Mais il existe un autre pays qui possède à la fois des drones Wing Loong et des missiles Blue Arrow et qui a également envoyé des fournitures à l’Éthiopie : les Émirats arabes unis.
D’après une base de données sur les armes tenue par l’Institut international de recherche sur la paix de Stockholm (SIPRI), les EAU possèdent à la fois des drones Wing Loong et des missiles Blue Arrow.
Et la recherche de données de vol montre 119 vols de fret sur une période de cinq mois l’année dernière, depuis les aéroports militaires des EAU vers la base aérienne de Harar Meda (au sud-est d’Addis-Abeba) et Bole, le principal aéroport international de la capitale.

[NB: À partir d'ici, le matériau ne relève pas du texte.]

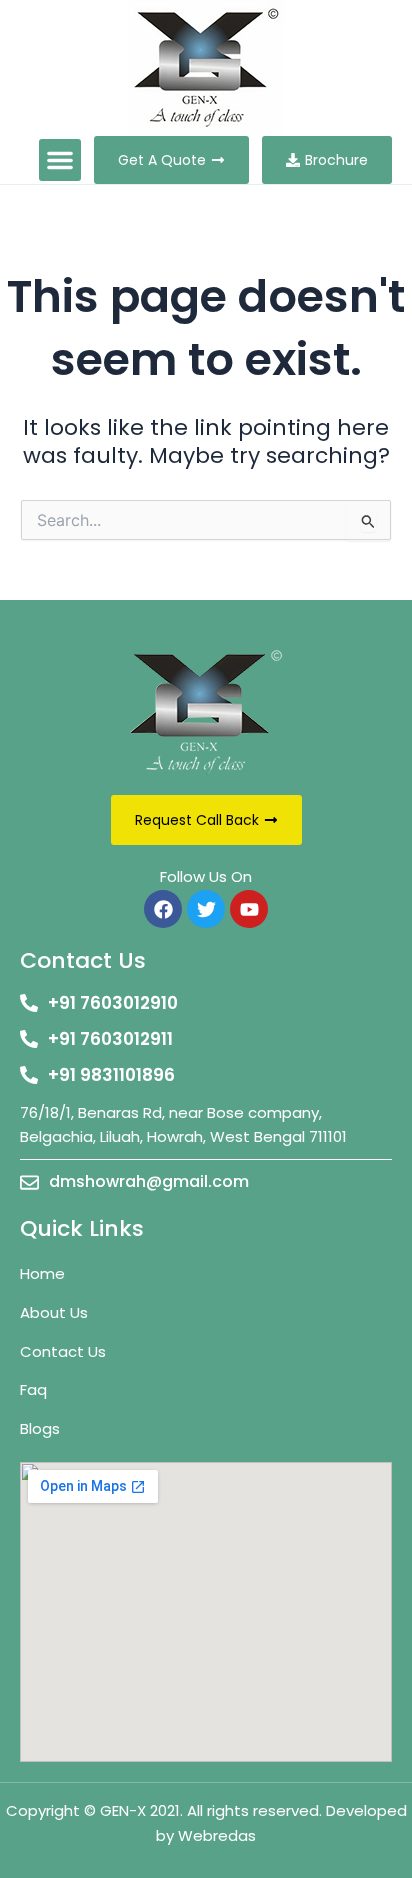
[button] (60, 160)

Là encore, nous ne pouvons pas être sûrs de ce que ces vols transportaient.
Quelle est la réponse de l’Éthiopie ?
Le porte-parole du gouvernement éthiopien, Legesse Tulu, n’a pas voulu entrer dans les détails de ces incidents.
“Je ne dirai pas où, mais le gouvernement les a utilisés [les drones] à différents moments et dans différents endroits”, dit-il à la BBC. Il a également insisté sur le fait qu’ils n’ont pas été utilisés contre des civils.
Nous ne savons pas avec certitude quand ces drones ont été fournis.
La BBC a contacté les gouvernements concernés par les informations selon lesquelles des drones armés provenant de leurs pays ont été utilisés en Éthiopie – mais ils n’ont pas répondu.
Nous avons également contacté l’entreprise de défense turque qui fabrique le drone Bayraktar, mais nous n’avons pas obtenu de réponse.
L’Éthiopie ne fait actuellement l’objet d’aucun embargo sur les armes, et l’exportation de drones armés est une zone grise en termes de réglementation et de traités internationaux.
Mais leur utilisation dans les zones de conflit à travers le monde semble être en augmentation.
Wim Zwijnenburg, du groupe PAX, estime que l’exemple de l’Éthiopie “soulève de sérieuses questions, compte tenu des nombreuses allégations de violations du droit international.”